11 August 2022 The Future is the Product of the Past

8,000-year-old Yarmukian ‘Mother Goddess’ figurine discovered in Israel

An 8,000-year-old Yarmukian Mother Goddess figurine was found at Sha’ar HaGolan archaeological site, located on the northern bank of the Yarmouk River, in the center of the Jordan Valley.

In two fragments, the 20-centimeter figure was discovered in the Sha’ar HaGolan Yarmukian archaeological site near to the wall of a house.

With an area of ​​3000 m2, the site is one of the important Neolithic settlements in the Near East, yielding important findings including monumental courtyard structures, a system of streets, a water well, and the largest collection of prehistoric art ever found in Israel.

The Yarmukian culture was the first culture in prehistoric Israel and one of the oldest in the Levant to make use of pottery. The culture is especially famous for its mysterious and distinctive “Mother Goddess” figures, which are thought to have been part of a Yarmukian fertility cult.

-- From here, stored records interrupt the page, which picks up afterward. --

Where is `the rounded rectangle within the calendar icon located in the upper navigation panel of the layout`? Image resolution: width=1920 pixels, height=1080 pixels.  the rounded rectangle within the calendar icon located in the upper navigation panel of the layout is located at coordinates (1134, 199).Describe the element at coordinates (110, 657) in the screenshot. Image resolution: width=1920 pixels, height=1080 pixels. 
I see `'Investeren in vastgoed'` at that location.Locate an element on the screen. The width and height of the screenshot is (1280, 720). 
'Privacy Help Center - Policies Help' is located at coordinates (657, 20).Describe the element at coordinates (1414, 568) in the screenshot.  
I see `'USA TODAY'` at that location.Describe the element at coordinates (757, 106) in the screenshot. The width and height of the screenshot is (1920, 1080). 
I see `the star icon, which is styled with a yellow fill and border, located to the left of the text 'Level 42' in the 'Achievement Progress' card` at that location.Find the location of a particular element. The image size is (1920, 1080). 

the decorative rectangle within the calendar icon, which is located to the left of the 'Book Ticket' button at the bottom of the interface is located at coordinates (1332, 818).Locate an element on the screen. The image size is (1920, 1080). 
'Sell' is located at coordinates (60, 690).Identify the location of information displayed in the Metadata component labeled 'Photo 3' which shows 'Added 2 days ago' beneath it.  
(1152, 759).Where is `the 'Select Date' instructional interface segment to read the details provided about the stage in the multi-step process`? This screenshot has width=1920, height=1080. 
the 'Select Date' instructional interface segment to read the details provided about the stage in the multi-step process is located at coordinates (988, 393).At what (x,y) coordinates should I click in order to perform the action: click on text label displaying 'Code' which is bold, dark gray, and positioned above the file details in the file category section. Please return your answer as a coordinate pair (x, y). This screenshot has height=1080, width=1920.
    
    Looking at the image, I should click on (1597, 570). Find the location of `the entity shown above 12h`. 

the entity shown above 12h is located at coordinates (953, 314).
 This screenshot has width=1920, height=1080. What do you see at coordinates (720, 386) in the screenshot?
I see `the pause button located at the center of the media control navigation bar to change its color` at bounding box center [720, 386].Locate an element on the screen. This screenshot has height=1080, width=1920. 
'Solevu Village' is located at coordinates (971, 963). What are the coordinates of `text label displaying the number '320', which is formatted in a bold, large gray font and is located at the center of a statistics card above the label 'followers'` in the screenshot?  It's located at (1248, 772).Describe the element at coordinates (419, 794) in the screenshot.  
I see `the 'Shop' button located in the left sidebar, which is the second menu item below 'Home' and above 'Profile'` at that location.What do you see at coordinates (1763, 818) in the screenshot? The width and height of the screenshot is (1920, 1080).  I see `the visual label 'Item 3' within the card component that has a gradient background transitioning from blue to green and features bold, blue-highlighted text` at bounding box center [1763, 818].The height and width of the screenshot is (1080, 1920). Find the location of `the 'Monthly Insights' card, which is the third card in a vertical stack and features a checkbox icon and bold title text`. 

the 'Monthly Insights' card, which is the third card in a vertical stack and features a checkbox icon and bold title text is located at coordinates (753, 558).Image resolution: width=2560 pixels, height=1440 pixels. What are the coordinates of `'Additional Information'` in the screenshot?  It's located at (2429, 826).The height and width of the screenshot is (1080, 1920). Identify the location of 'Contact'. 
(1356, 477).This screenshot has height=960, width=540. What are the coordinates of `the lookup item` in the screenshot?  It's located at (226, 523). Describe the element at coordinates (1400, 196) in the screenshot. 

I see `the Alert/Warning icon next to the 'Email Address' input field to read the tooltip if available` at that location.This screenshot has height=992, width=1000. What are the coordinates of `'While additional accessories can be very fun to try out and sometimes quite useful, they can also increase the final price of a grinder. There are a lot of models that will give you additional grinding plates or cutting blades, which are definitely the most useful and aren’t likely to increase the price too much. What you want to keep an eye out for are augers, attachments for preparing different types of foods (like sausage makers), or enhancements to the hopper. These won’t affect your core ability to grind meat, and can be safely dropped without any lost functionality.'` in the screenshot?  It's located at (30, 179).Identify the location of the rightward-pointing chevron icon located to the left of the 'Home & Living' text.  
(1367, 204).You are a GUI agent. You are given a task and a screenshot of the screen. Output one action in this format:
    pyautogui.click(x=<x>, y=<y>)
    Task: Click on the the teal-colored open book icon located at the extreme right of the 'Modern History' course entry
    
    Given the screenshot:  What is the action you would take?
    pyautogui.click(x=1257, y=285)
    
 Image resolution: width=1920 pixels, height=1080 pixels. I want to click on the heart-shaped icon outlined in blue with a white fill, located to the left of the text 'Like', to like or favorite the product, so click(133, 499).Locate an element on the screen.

Sha’ar HaGolan, excavations 1998. Wikipedia

The 20-centimeter figurine, which was made in the typical sitting position, was discovered broken in two pieces next to a wall of a house, according to excavation co-director Anna Eirikh-Rose, an Israeli Antiquity Authority Judea district archaeologist.

The broken figurine was covered by a bracelet with a red bottom, the color which represented fertility. A schematic stone with etched eyes and mouth was also uncovered.

“This woman ceramic figurine is a hallmark of Yarmukian culture,” Eirikh-Rose said. “This is one of the largest examples of the figurine found. It is of a large, seated woman with big hips, a unique pointed hat and what is known as ‘coffee-bean’ eyes and a big nose. One hand is positioned on her hip and the other one under her breast.”

All the little details of the figurine are important to cult symbolism, and he noted that the process of creating such a figurine involved a complex method of wrapping and layering clay around a central cylindrical core and was certainly not easy.

The excavation is being conducted in collaboration with the French Center for Research in Jerusalem, which is co-directed by Dr. Julien Vieugue.